The white suit. When commissioner De Roller (Benoît Magimel), an official of France working in Tahiti, rides on a boat towards a surfing competition as part of his duties, he waves to a couple of people on the shore. It struck me how the white suit De Roller constantly wears in Pacifiction (2022), which seems both suave in a Bryan Ferry kind of way and also harkening back to classic French colonialism, is an iconic look. He wants to be noticed on the island, even from afar across the water. A recognisable look as he makes diplomatic rounds. Magimel is a handsome guy but he also seems a bit out to pasture, robust and slightly corpulent, which completely suits this character, continually snacking as he sits down to meetings, knocking back drinks at bars. He also continually wears tinted shades, even indoors, with an open tropical shirt, and we follow his shaded/shady perspective for the near three hour length of this languid epic.
I was compelled to watch Pacifiction after watching a few interviews with director Albert Serra and hearing about his signature approach to filmmaking.
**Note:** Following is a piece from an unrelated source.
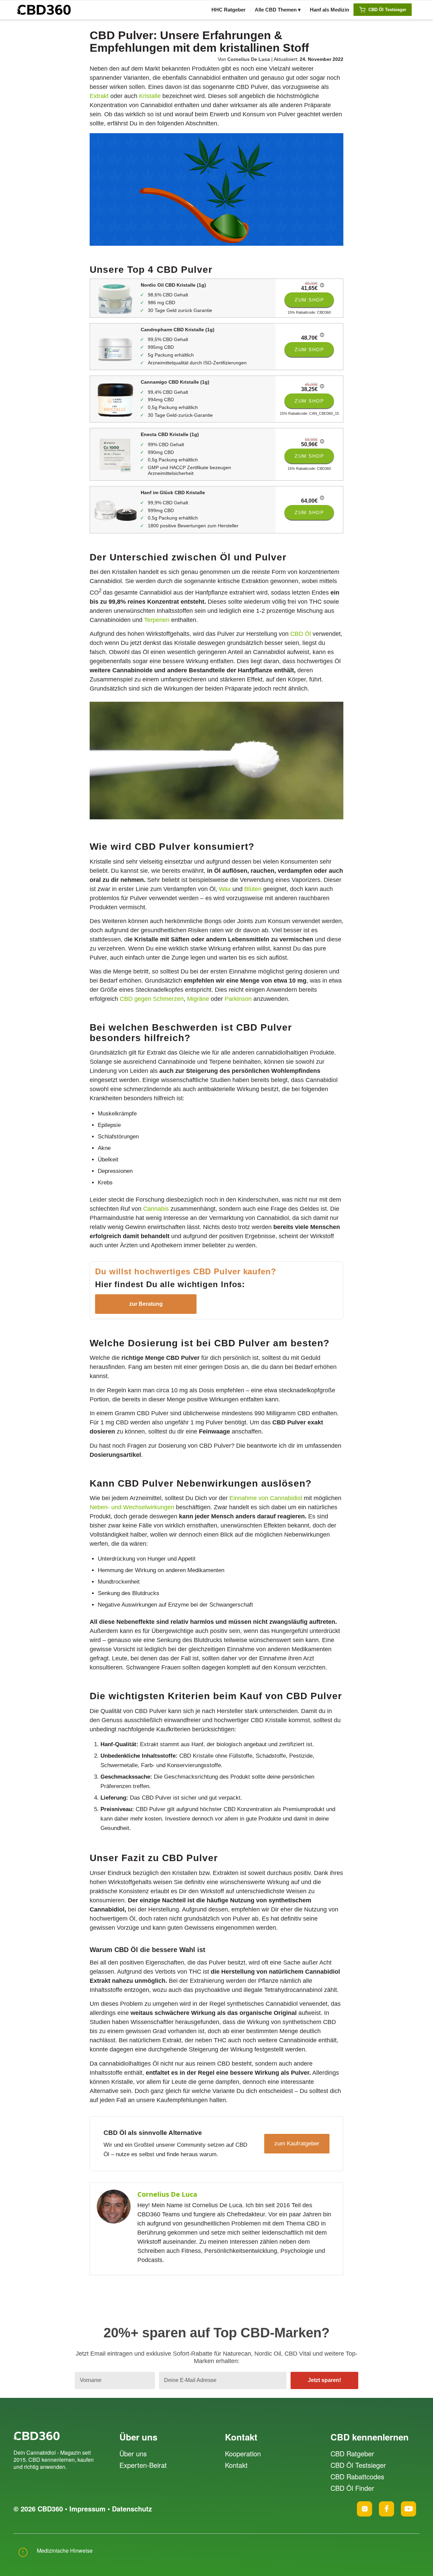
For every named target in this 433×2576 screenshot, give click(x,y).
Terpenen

He shoots with three digital cameras for coverage, and there’s no direct communication between cast and crew. Scenes are open for actors to inhabit without hitting marks, and he even discussed how Magimel was not given the full script, and would often be fed lines through an earpiece – not so much because the actor didn’t learn his lines – but a conscious move to have the actor in a state of arrested concentration. As we observe De Roller move from night club to official meetings and receptions, eventually hearing rumours of the French government resuming nuclear testing on the island, and becoming increasingly paranoid that he is being slighted by this, past the hour mark I understood that the movie wouldn’t have any action per se, or any conventional release of tension. Everything is at a low boil as De Roller wanders the frame, often alone in a master shot. Pink hues of sunset, lush greens of the vegetation, the rolling waves of the blue water. Often tinted in post-production. A lone figure in a postcard landscape, smoothing his hair back, smiling to himself, trying to see evidence of a secret submarine through binoculars.
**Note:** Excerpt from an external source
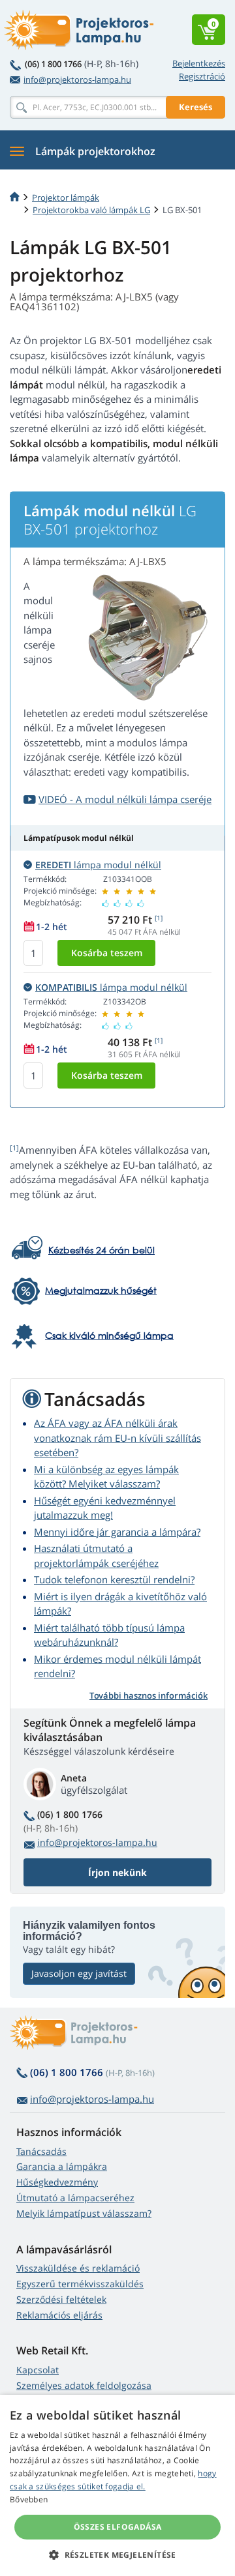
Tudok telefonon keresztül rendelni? (114, 1579)
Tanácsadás (41, 2151)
With French sailors congregating in a nightclub called Paradise, the staff in briefs and underwear, white cotton and silk translucent in the purple neon lights, there’s an aura of seediness in Pacification. But the film never shows anything directly, implying through sound and oblique angles. Magimel is a fantastic presence, a tour guide into powerlessness, and the foreboding vibes grow in the final act as we seem stuck in an endless night of exhaustion and suspicion. Keep the suit jacket on, mon ami, even as the sweat collects upon your forehead.
Available to stream on Mubi (US). Recommended.